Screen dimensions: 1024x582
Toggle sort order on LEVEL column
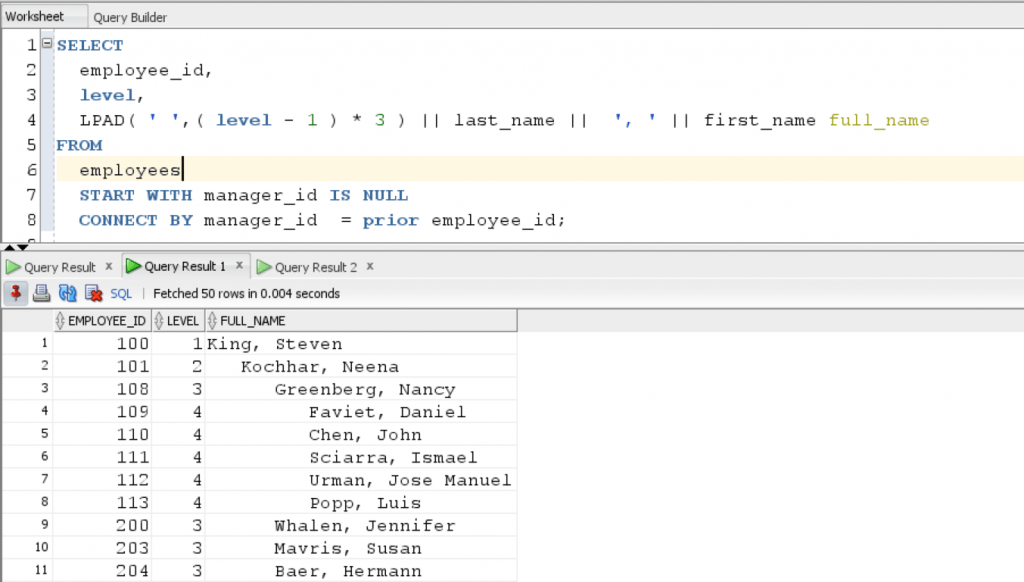[x=158, y=320]
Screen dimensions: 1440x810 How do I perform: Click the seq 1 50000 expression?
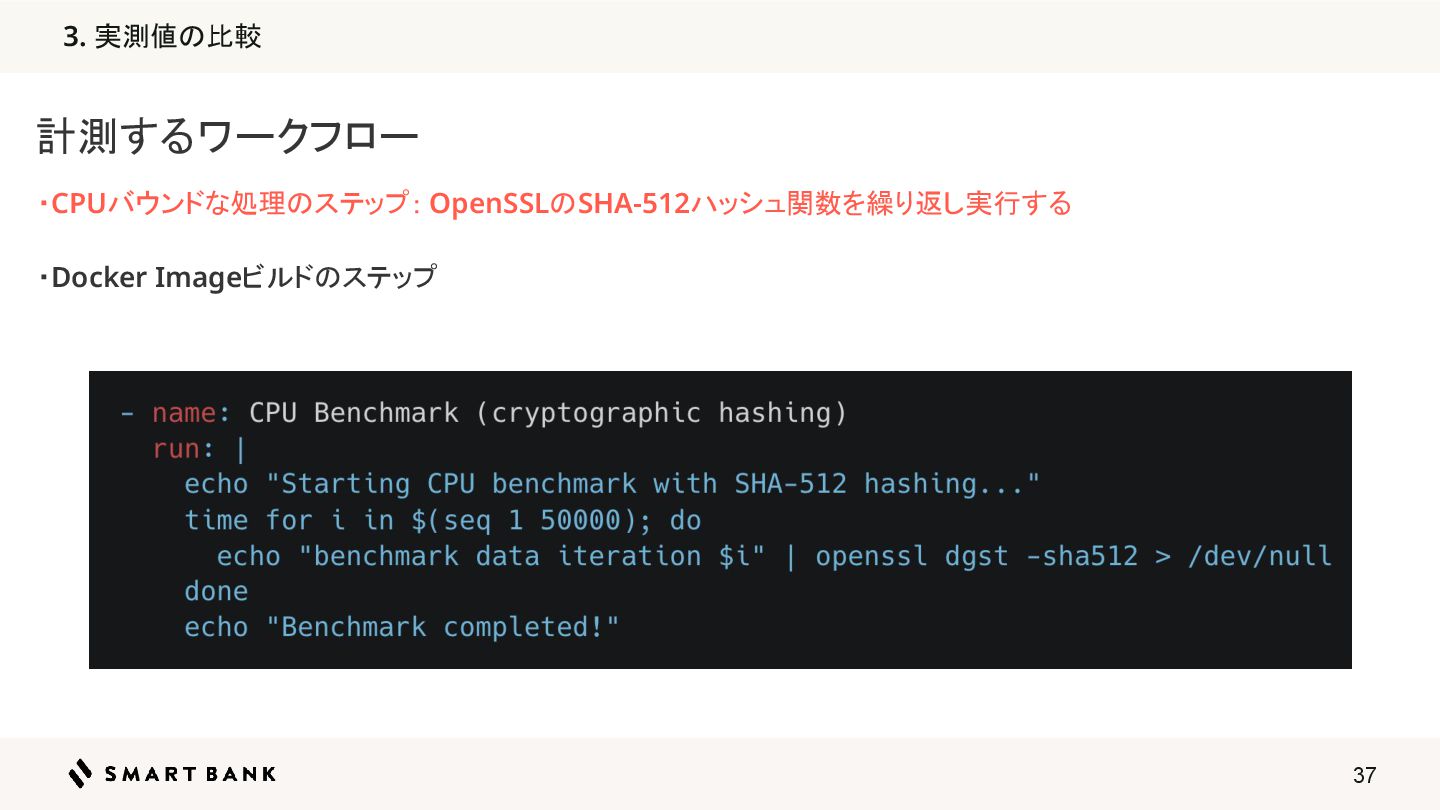tap(533, 520)
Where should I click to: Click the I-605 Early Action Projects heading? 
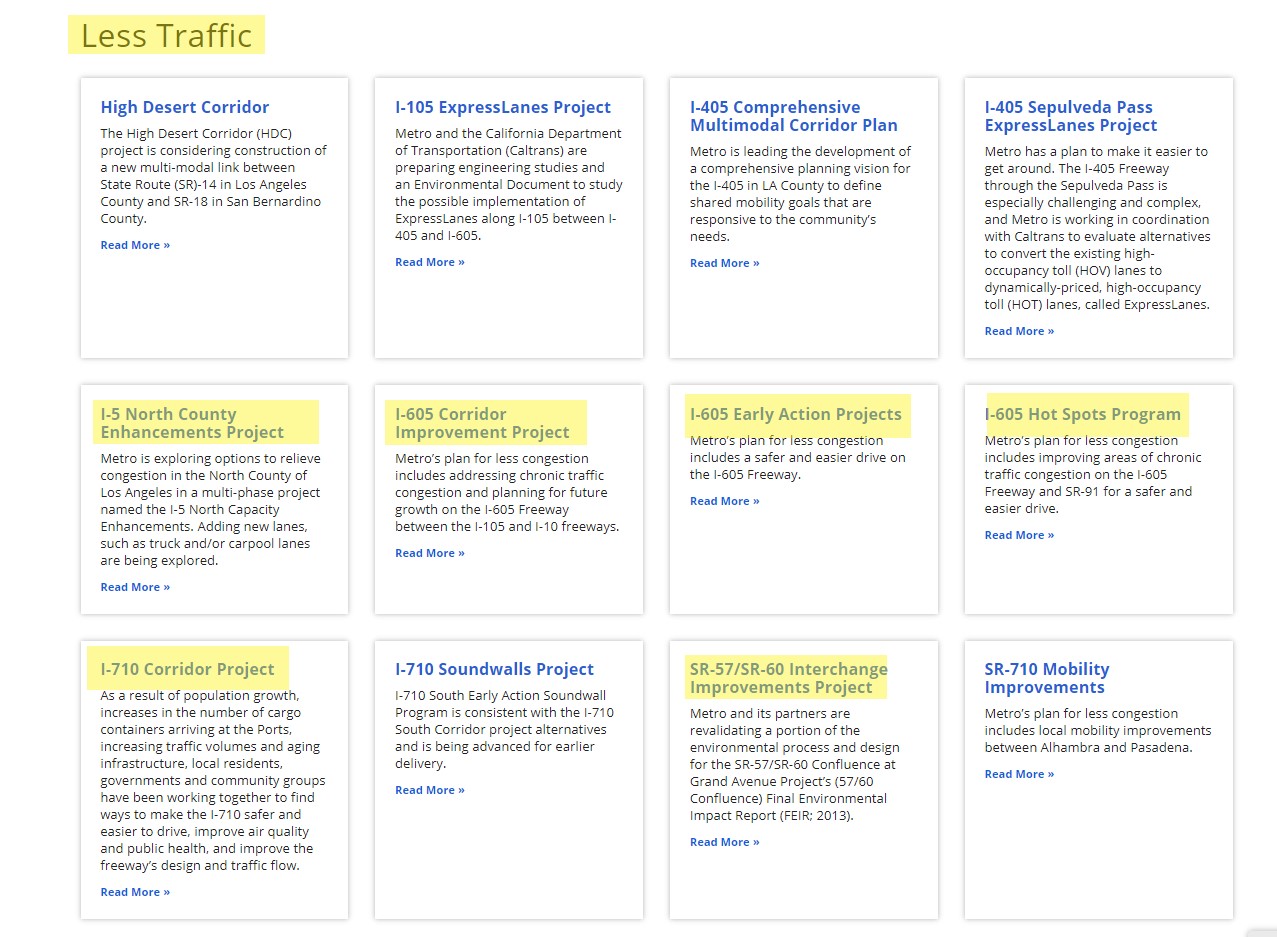[x=795, y=414]
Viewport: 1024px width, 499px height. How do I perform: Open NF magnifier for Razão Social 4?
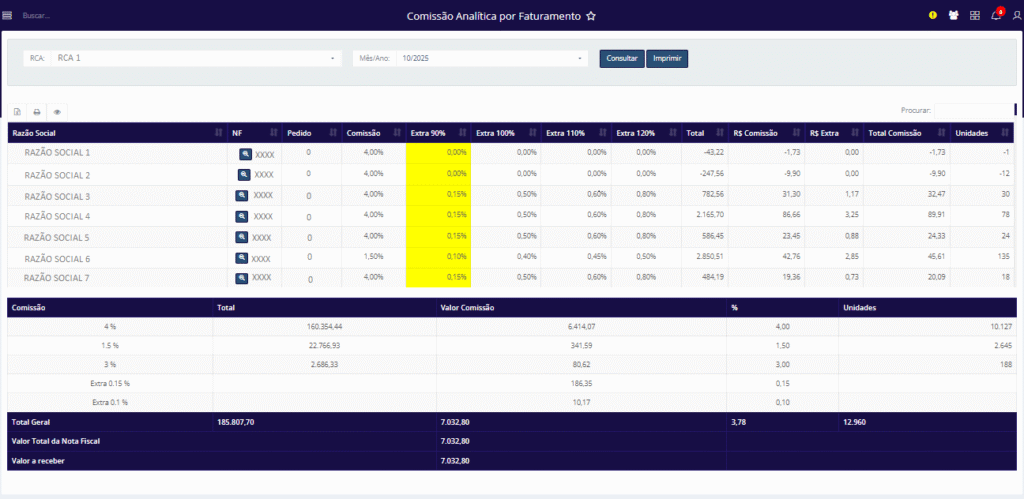[x=242, y=216]
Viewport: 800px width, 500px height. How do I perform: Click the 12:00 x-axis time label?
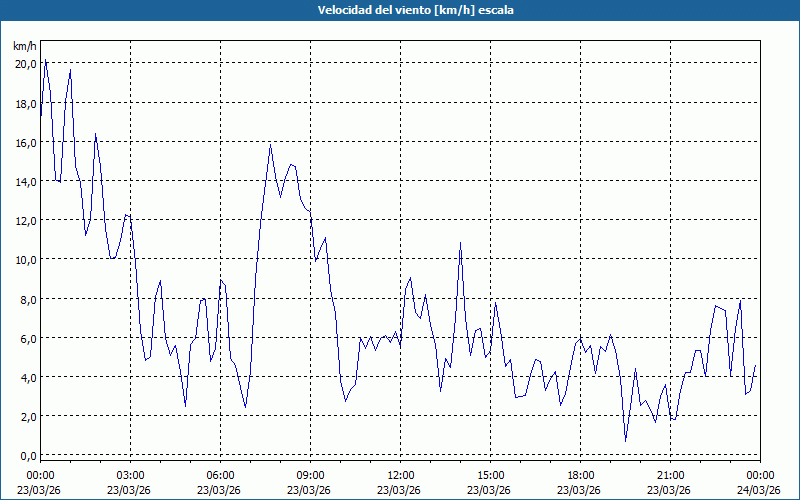click(x=400, y=475)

******

### ACTIVITY
Repeat verbatim the lines from the one holding "Viewport: 1024px width, 499px" through the end of the listing above, both ends included, but not the pictures.

### SOLUTION FOR THIS TASK
Viewport: 1024px width, 499px height. How do I perform: Open NF magnifier for Razão Social 4?
[x=242, y=216]
Viewport: 800px width, 500px height. How do I perform: Click the 12:00 x-axis time label?
click(x=400, y=475)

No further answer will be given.